The dynamics of internal gravity waves is modelled using Wentzel–Kramer–Brillouin (WKB) theory in position–wave number phase space. A transport equation for the phase‐space wave‐action density is derived for describing one‐dimensional wave fields in a background with height‐dependent stratification and height‐ and time‐dependent horizontal‐mean horizontal wind, where the mean wind is coupled to the waves through the divergence of the mean vertical flux of horizontal momentum associated with the waves. The phase‐space approach bypasses the caustics problem that occurs in WKB ray‐tracing models when the wave number becomes a multivalued function of position, such as in the case of a wave packet encountering a reflecting jet or in the presence of a time‐dependent background flow. Two numerical models were developed to solve the coupled equations for the wave‐action density and horizontal mean wind: an Eulerian model using a finite‐volume method and a Lagrangian ‘phase‐space ray tracer’ that transports wave‐action density along phase‐space paths determined by the classical WKB ray equations for position and wave number.
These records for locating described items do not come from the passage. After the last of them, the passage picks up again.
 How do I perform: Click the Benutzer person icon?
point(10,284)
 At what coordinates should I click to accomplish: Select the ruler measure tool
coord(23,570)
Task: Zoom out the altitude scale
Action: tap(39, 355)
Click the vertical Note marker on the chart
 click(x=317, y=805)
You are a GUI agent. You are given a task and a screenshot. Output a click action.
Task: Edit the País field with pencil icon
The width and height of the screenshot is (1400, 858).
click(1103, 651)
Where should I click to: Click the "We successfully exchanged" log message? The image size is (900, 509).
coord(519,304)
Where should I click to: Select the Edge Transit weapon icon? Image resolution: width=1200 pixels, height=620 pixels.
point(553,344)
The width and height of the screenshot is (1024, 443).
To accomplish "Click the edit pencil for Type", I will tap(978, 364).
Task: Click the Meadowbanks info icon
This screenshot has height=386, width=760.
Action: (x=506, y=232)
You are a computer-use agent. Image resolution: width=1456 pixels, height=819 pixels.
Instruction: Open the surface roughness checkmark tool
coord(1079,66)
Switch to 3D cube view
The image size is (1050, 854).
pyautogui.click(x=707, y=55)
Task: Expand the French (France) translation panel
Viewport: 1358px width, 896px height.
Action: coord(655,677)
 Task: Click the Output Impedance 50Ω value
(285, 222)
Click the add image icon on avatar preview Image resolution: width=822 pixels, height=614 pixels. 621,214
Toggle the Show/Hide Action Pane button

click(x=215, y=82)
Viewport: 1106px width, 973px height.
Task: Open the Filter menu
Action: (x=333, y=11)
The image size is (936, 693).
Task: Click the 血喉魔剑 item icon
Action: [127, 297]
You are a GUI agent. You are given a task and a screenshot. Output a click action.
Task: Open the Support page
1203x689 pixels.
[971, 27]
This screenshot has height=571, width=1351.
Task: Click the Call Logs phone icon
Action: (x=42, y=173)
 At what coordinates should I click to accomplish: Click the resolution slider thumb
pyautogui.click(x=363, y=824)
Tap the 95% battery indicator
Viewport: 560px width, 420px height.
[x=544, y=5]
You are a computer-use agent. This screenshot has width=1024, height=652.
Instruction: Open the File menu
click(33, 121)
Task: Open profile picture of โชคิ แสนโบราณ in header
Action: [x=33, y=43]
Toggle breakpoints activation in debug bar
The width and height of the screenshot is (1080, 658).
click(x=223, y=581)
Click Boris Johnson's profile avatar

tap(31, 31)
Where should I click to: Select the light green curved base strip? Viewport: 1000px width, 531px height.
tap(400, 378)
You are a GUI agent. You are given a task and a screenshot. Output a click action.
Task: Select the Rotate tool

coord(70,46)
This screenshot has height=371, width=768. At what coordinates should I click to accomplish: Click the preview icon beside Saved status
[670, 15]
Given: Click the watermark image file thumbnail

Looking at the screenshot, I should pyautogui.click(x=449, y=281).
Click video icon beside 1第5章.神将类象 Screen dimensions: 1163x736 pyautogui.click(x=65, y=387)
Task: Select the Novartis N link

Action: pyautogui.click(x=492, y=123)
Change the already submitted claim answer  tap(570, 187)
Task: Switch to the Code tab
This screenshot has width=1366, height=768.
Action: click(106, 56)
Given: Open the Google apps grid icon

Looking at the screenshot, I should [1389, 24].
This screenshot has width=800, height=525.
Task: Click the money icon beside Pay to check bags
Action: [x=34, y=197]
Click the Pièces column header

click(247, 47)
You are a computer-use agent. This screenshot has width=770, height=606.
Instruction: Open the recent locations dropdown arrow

The models are used to simulate the upward propagation of a Gaussian wave packet through a variable stratification, a wind jet and the mean flow induced by the waves. Results from the WKB models are in good agreement with simulations using a weakly nonlinear wave‐resolving model, as well as with a fully nonlinear large‐eddy‐simulation model. The work is a step toward more realistic parametrizations of atmospheric gravity waves in weather and climate models.